Linear KV Cache#

class LinearKVCache#

Static Linear KVCache that holds the KVCache for all decoder layers up to maxSequenceLength. The KVCache implement the design of:

Allocates memory for max supported batch size.
Memory Layout: [numDecoderLayers, maxBatchSize, 2, numKVHeads, maxSequenceLength, headDim]
Synchronous execution of batch requests, all the sequences in the batch will run prefill or decode at the same time.

Public Types

using KVCacheType = half#: KV cache data type (half precision)

Public Functions

LinearKVCache() = default#: Default constructor.

LinearKVCache(CacheConfig const &config, cudaStream_t stream)#

Construct and initialize KV cache.

Allocates device memory for KV cache. Once allocated, memory won’t be reallocated.

Parameters:

config – Cache configuration
stream – CUDA stream for allocation

~LinearKVCache()#: Destructor.

LinearKVCache(LinearKVCache const&) = delete#: Deleted copy constructor to avoid large data copy.

LinearKVCache &operator=(LinearKVCache const&) = delete#

Deleted copy assignment to avoid large data copy.

Returns:: Reference to this

LinearKVCache(LinearKVCache&&) noexcept#: Move constructor.

LinearKVCache &operator=(LinearKVCache&&) noexcept#

Move assignment operator.

Returns:: Reference to this

rt::Tensor getKVCacheForDecoderLayer(int32_t decoderLayerIdx)#

Get the KVCache for the given decoder layer.

Parameters:: decoderLayerIdx – The index of the decoder layer.
Returns:: A non-owned tensor object that points to the KVCache memory with shape information.

rt::Tensor getKVCacheBuffer()#: Get the full KVCache buffer as a non-owned tensor.

void resetForNewSequences( rt::Tensor const &hostReuseKVCacheLengths, cudaStream_t stream )#

Asynchronously reset the KVCache buffer state for a new setup of input context.

Parameters:

hostReuseKVCacheLengths – The lengths of the KVCache to be reused from precomputed KVCache content.
stream – The stream is used to perform GPU memory operations.

void commitSequenceLength( rt::Tensor const &newContextLengths, cudaStream_t stream )#

Asynchronously commit the KVCache buffer for a prefill request, record stored KVCache lengths.

Parameters:

newContextLengths – [GPU, Int32]: The context length to commit for the KVCache.
stream – The stream is used to perform GPU memory operations.

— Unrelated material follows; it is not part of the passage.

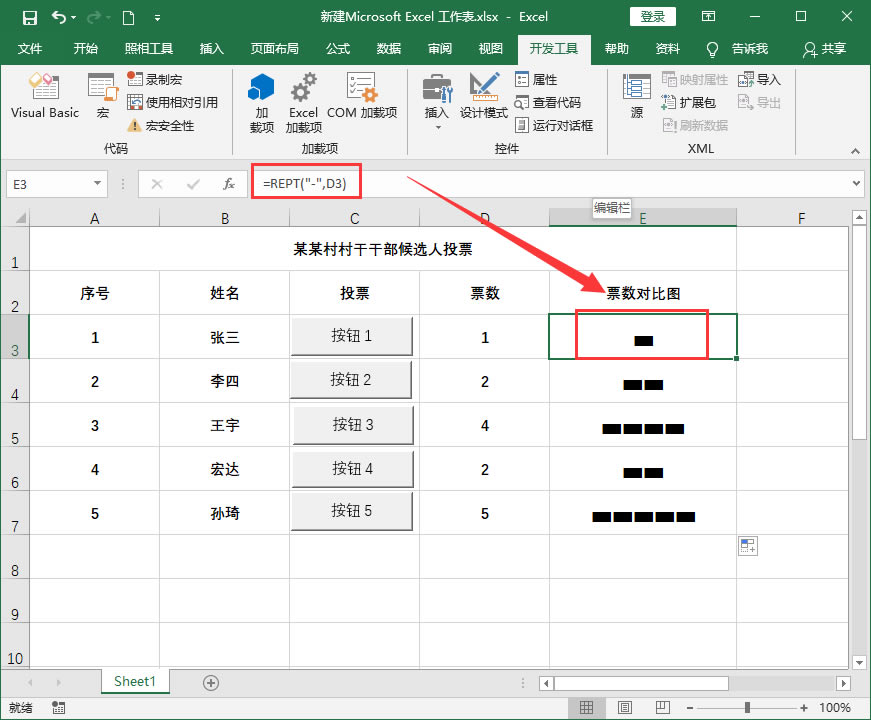Toggle 使用相对引用 relative references
This screenshot has height=720, width=871.
point(172,103)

void commitSequenceLength(int32_t increment, cudaStream_t stream)#

Commit the KVCache buffer for a decode request, increment the KVCache lengths by 1 for active sequences.

Parameters:

increment – The amount to increment sequence lengths (typically 1 for decode step)
stream – The stream is used to perform GPU memory operations.

rt::Tensor &getKVCacheLengths()#

Get KV cache lengths for active sequences.

Returns:: Reference to KV cache lengths tensor

CacheConfig getConfig() const#

Get KV cache configuration.

Returns:: Cache configuration

int32_t getActiveBatchSize() const#

Get active batch size.

Returns:: Number of active sequences

bool getKVCacheAllEmpty() const#

Get flag to indicate if KVCache for all sequences are empty.

Returns:: Flag to indicate if KVCache for all sequences are empty.

void setActiveBatchSize(int32_t newActiveBatchSize)#

Set active batch size (for batch eviction)

Parameters:: newActiveBatchSize – New active batch size after eviction

Public Static Attributes

static nvinfer1::DataType KVCacheTypeTRT = {nvinfer1::DataType::kHALF}#: TensorRT data type.